Thursday, July 24, 2008

IOC to Iraq: C-U-L8R

Today's news that the International Olympic Committee (IOC) won't allow Iraq Olympians to complete in China is getting plenty of headlines. It seems that since the government of Iraq has too much of a political role with their national Olympic committee (which was dissolved in May, according to Reuters), the IOC enforced its Olympic Charter and cut any Iraqi athletes from the roster for Beijing (Chapter Four of the Charter, for those who wish to study in detail).

From my perspective, this is much ado about nothing, and here's why:

One (common?) perception about the IOC is that, like the United Nations, the 200+ nations around the world have a representative up to the IOC. But the IOC is autonomous -- it is the IOC that deploys its representatives to the nations of the world, bestowing the opportunity to complete (via the Charter).
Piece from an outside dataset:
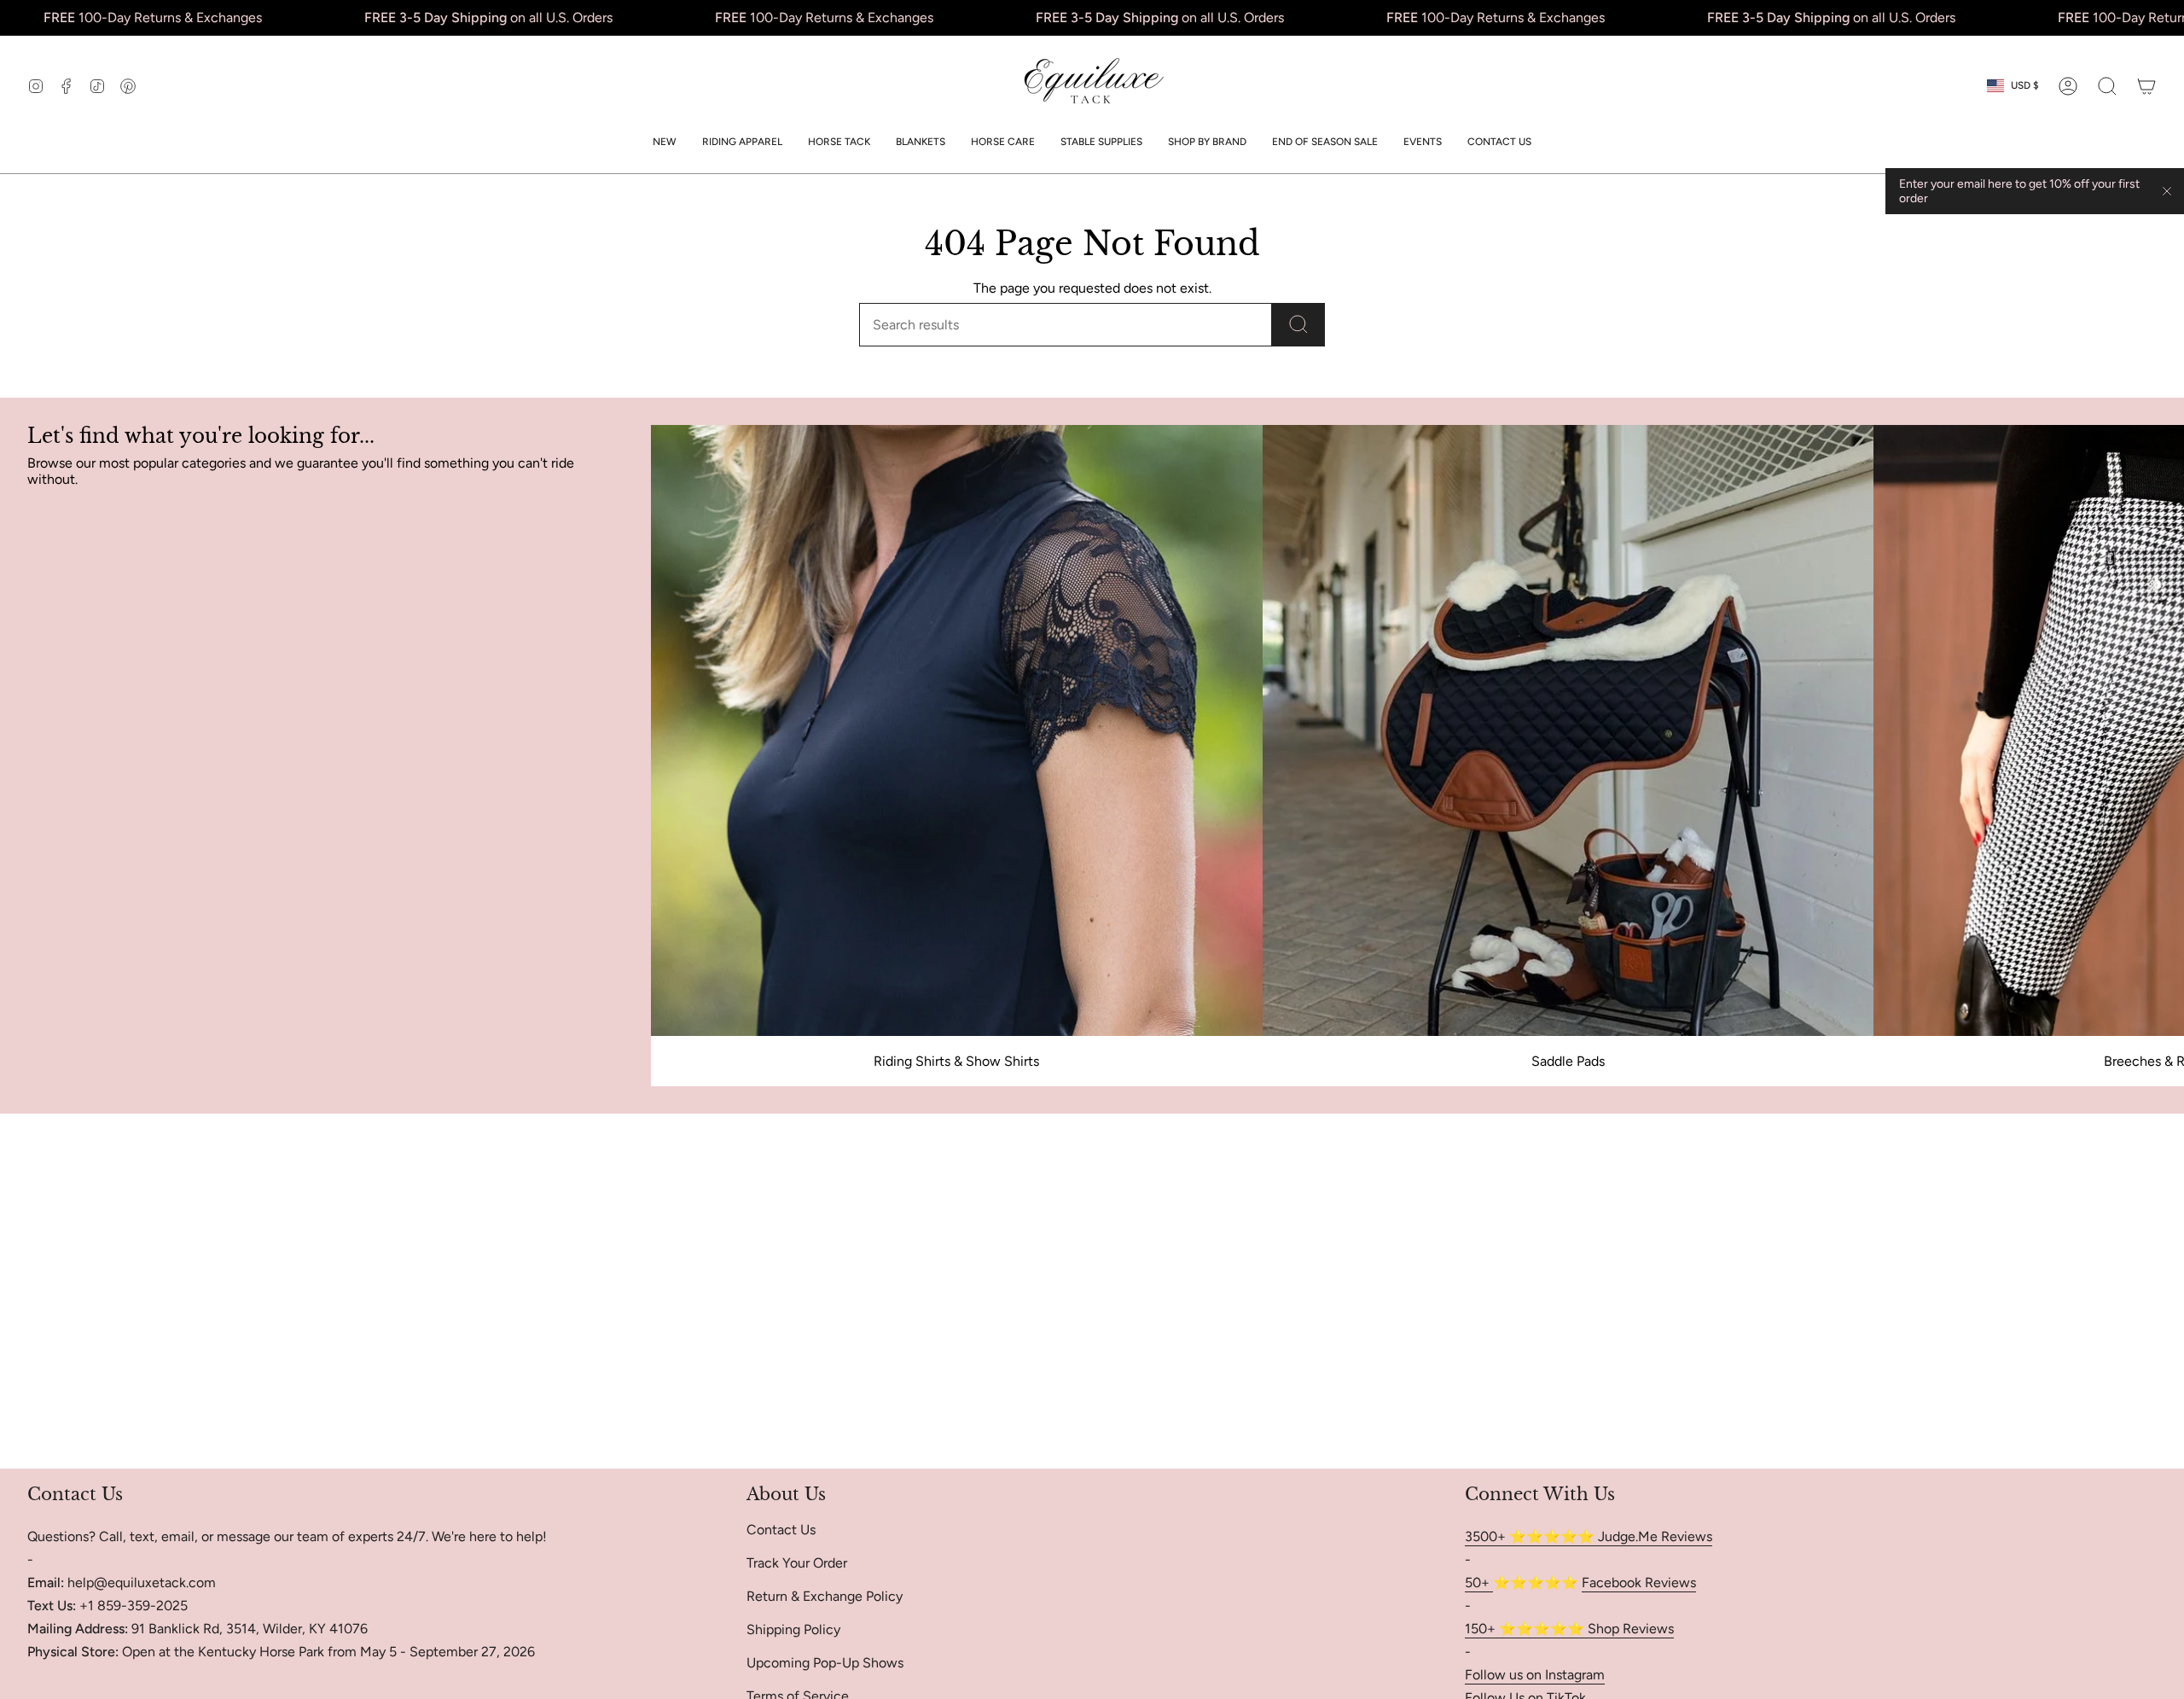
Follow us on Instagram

Since there is no [legitimate by IOC Olympic Charter standards] national Olympic committee (NOC) in Iraq at this time, it only makes sense that no athletes could come to Beijing from that nation (the same action took place in 2000 when Afghanistan had a government-infused NOC that also was not in step with the IOC).

It is unfortunate, and sad, for Iraq's athletes who qualified thus far for Beijing, but if there is complaining in the works, it may be best to direct these complaints to the Iraq officials (who did not respond to IOC invitations to make necessary changes), rather than the IOC, for this lost opportunity. I have to wonder whether the White House realized how the Olympic Charter works before they commented on the situation.